На красивом лице Друза было подозрительно возбужденное выражение.
— Хотелось бы мне разделять твою высокомерную уверенность в том, что ты знаешь, что лучше для твоих сторонников.
Внезапно я почувствовал усталость от этого бесполезного спора, бесконечного расхождения во мнениях, управляемого какой-то неясной силой, недоступной логике. Друз умрет счастливым в катастрофе, ответственность за которую ляжет на него, безразличный ко всему, кроме того, не попрал ли он свои принципы. Я находил атмосферу благородной педантичности просто невыносимой.
— Похоже, ты очень уверен в вероятности этого восстания, — небрежно заметил я. — Можно предположить, что ты состоишь в близкой связи с предводителями италиков.
Друз лишь улыбнулся, его самообладание теперь восстановилось; его выдало лишь быстрое изменение выражения лица Клелии. Значит, она тоже об этом знала, но не сказала мне.
— Послушай, Луций, — медленно заговорил Друз спокойным, рассудительным тоном, — я собираюсь представить тебе единственный аргумент, который ты понимаешь. Скоро, возможно, в следующем году или год спустя, я намерен добиваться должности трибуна…

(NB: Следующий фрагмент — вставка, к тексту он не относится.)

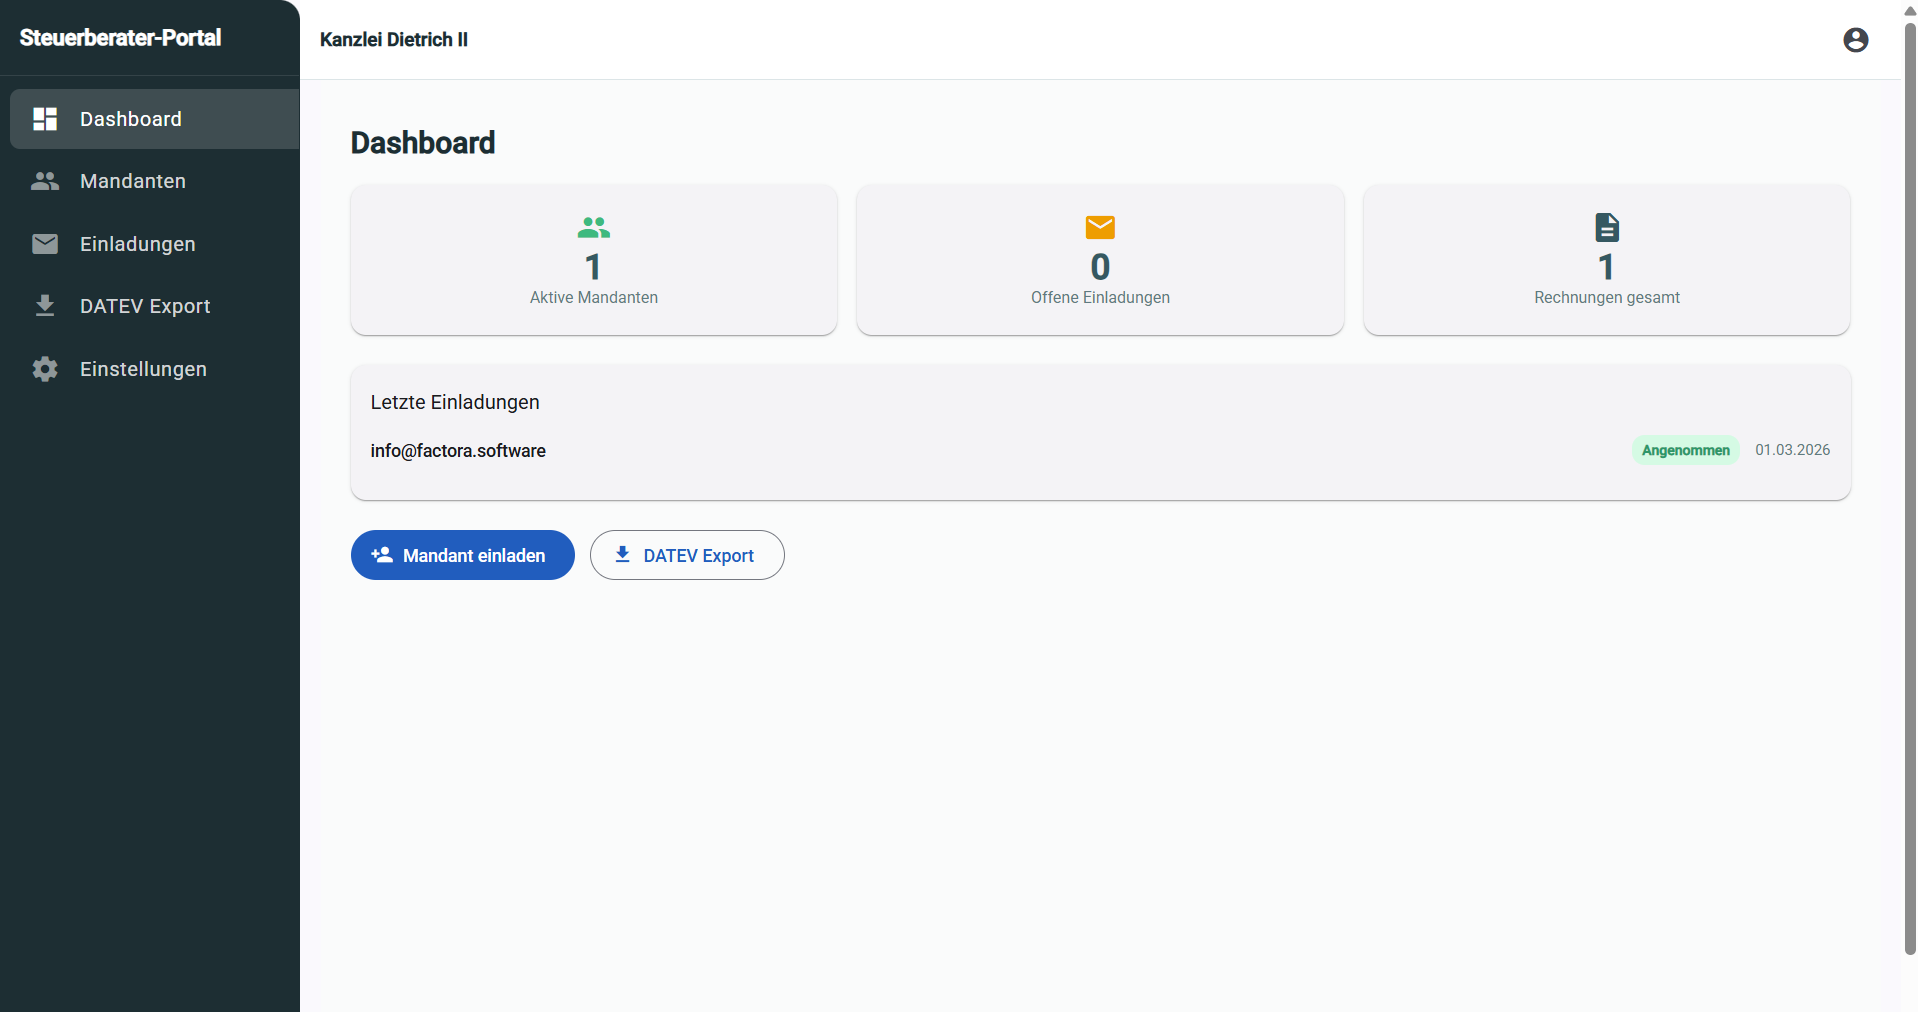The image size is (1918, 1012).
Task: Open Einladungen via the envelope icon
Action: (x=45, y=243)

— С программой реформы избирательного права? Сенат наложил бы на это вето. Кроме того, всем хватило одного Сатурнина.
— Я думал, ты согласишься, что я сторонник несколько большей умеренности, нежели Сатурнин. Сенат не настолько неблагоразумен, чтобы не видеть свою выгоду: он определенно одобрил бы мою судебную реформу. В любом случае, мой дорогой Луций, такие затруднения должны волновать тебя в последнюю очередь: ты, говорят, купил себе преторство, а я значительно богаче тебя. О, я наверняка стану трибуном — если, конечно, ты не распустишь слухов, что я, как ты выразился, состою в тесной связи с италиками.